:: SOURCE MATERIAL ::

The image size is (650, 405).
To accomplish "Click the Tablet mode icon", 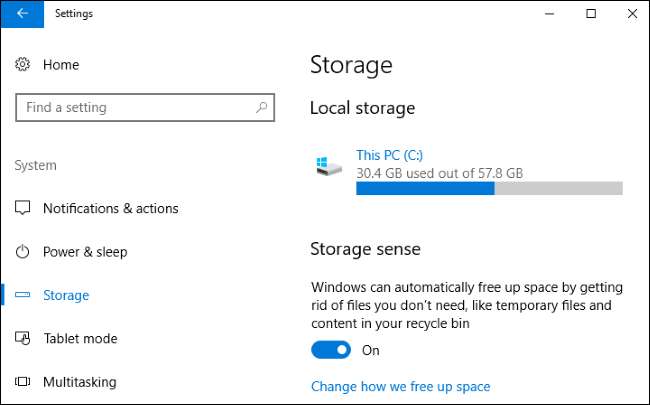I will click(23, 338).
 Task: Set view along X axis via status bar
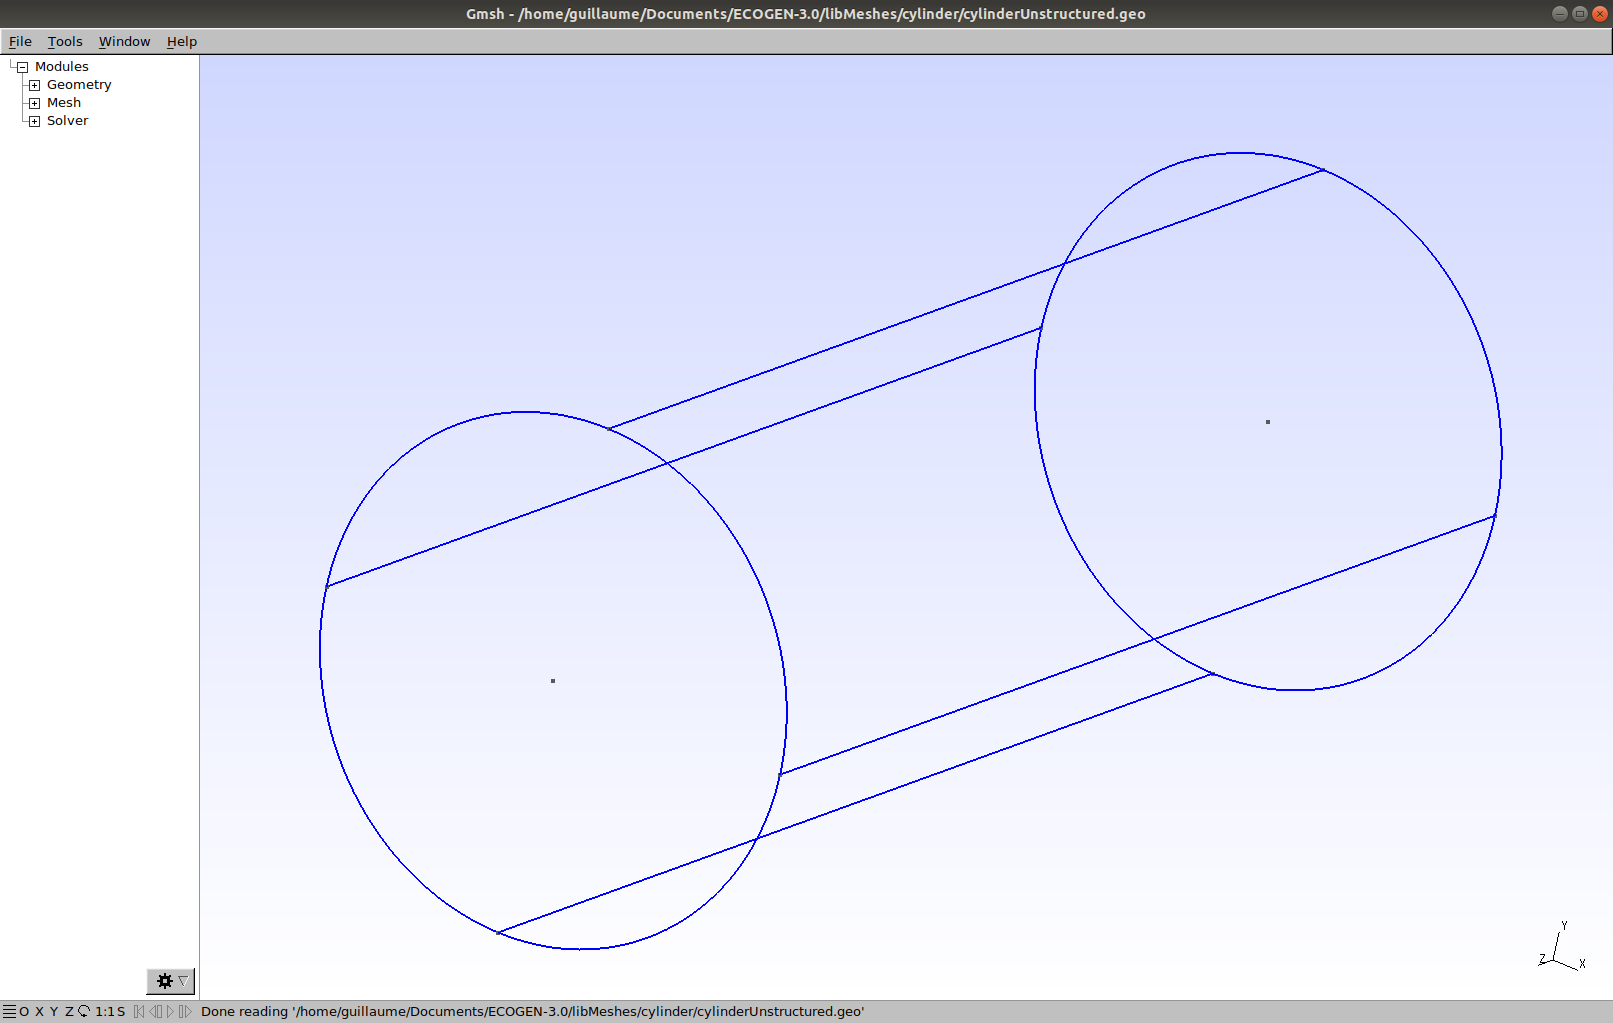tap(39, 1011)
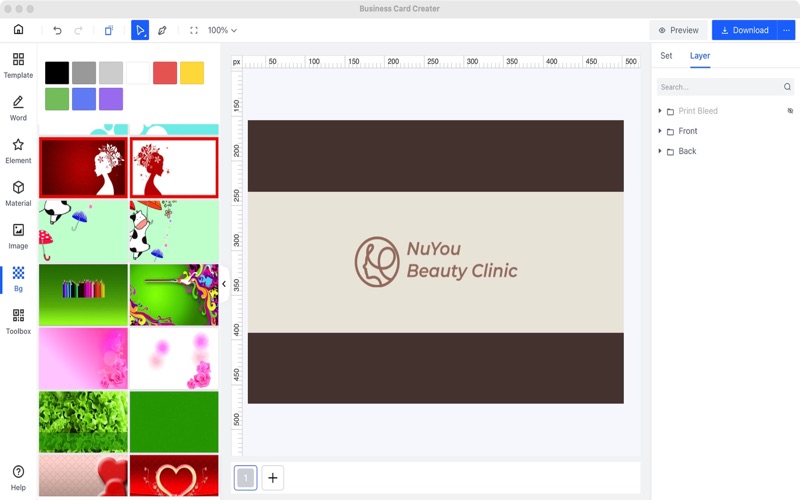Open the Element panel in sidebar

[18, 151]
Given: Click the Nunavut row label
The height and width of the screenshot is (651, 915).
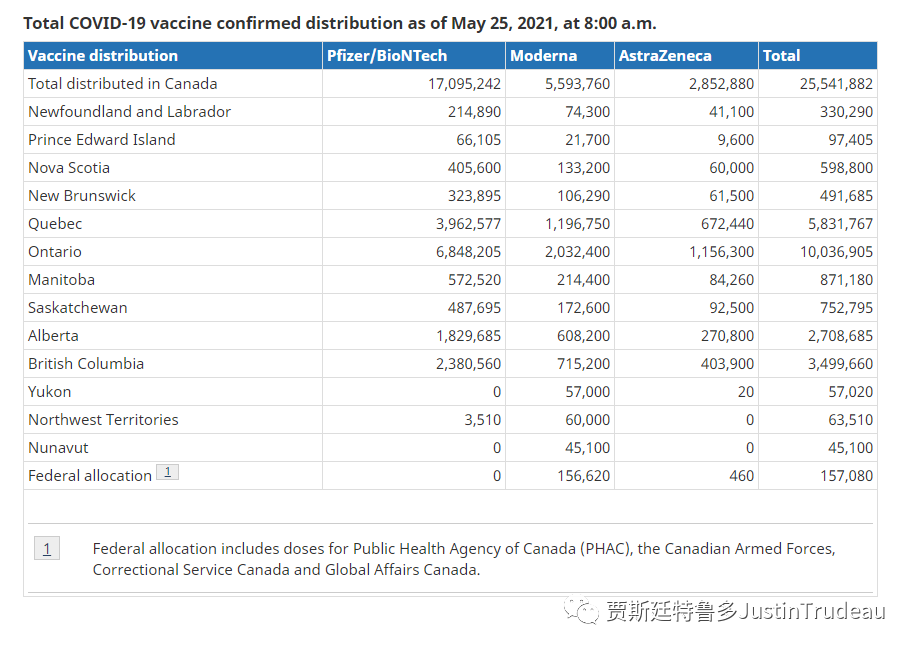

:::

**EXERCISE PROMPT**
The required output is the lines from the one containing "Given: Click the Nunavut row label" through the end of the records above, reproduced exactly, with no pictures.

**TASK SOLUTION**
Given: Click the Nunavut row label
The height and width of the screenshot is (651, 915).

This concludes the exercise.